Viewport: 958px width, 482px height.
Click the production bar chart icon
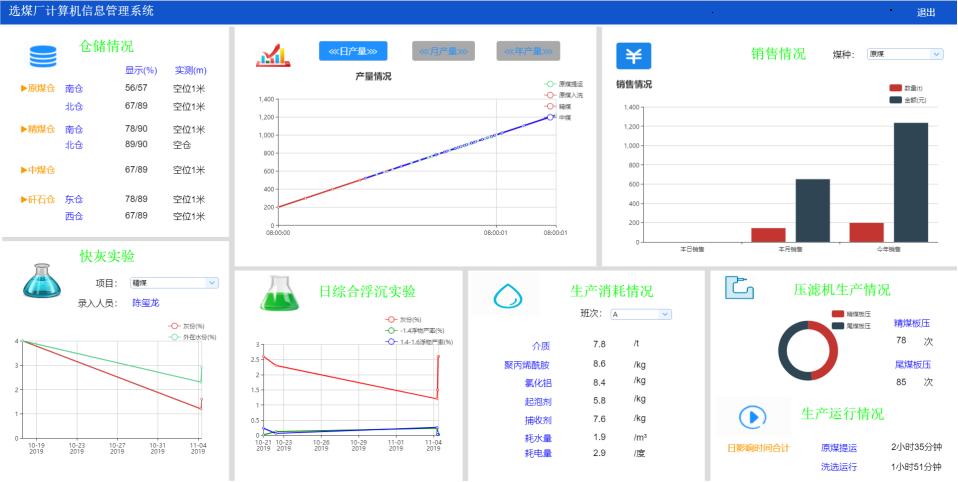tap(272, 54)
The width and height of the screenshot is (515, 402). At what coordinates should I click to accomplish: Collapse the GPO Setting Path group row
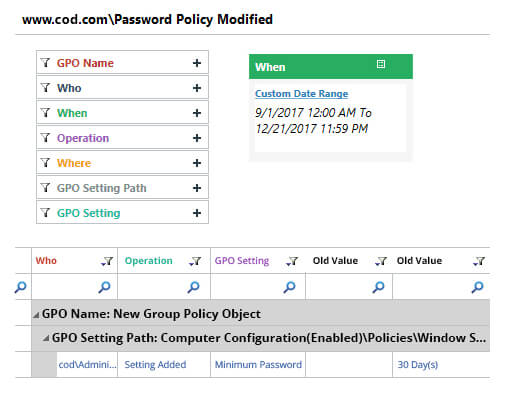(x=46, y=339)
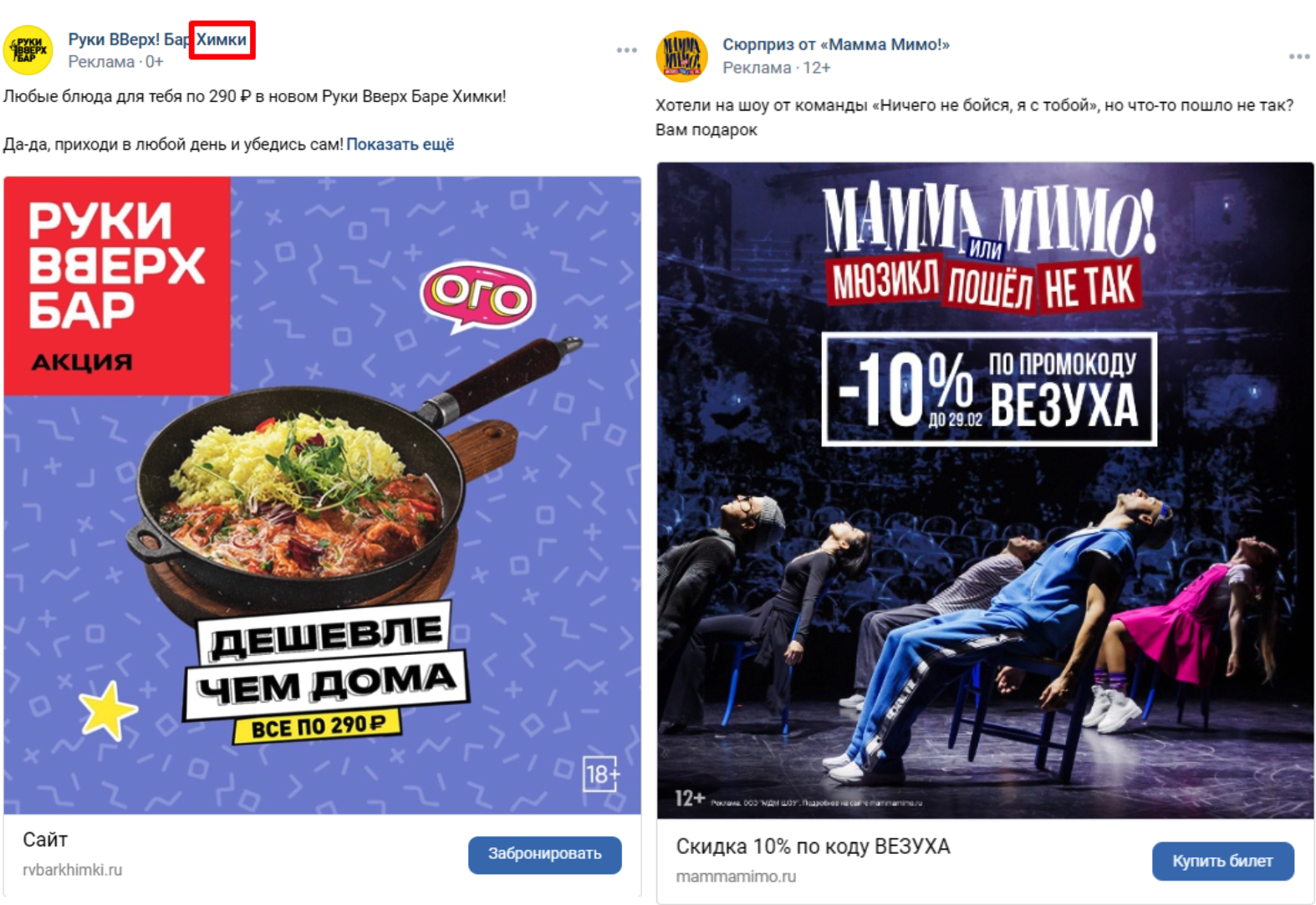Open Руки ВВерх! Бар Химки page name
Screen dimensions: 1316x905
coord(158,39)

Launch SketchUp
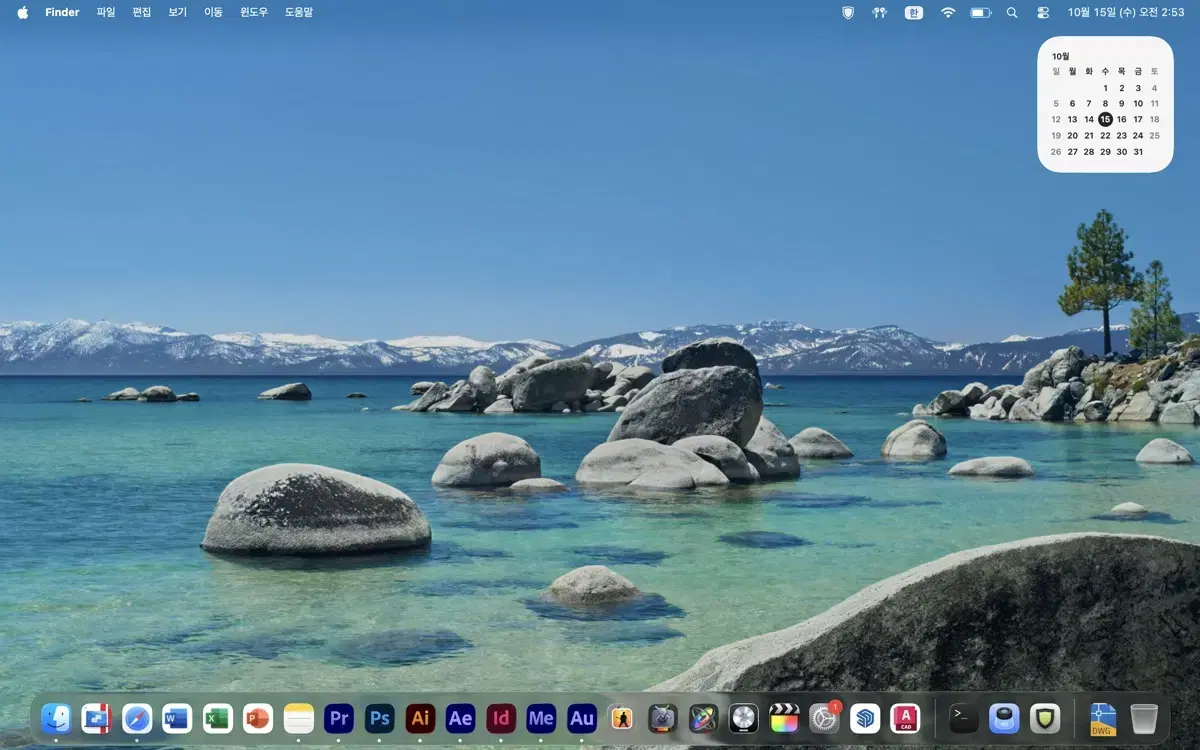tap(866, 718)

---------------

** INSTRUCTIONS TO FOLLOW **
Please render everything from the start of the rows down to the line containing "tap(272, 54)" as a Markdown table with the columns No. and Text, numbering each line and omitting blank lines. Leave the pictures out of the answer.

** SOLUTION BELOW **
| No. | Text |
|---|---|
| 1 | Viewport: 958px width, 482px height. |
| 2 | Click the production bar chart icon |
| 3 | tap(272, 54) |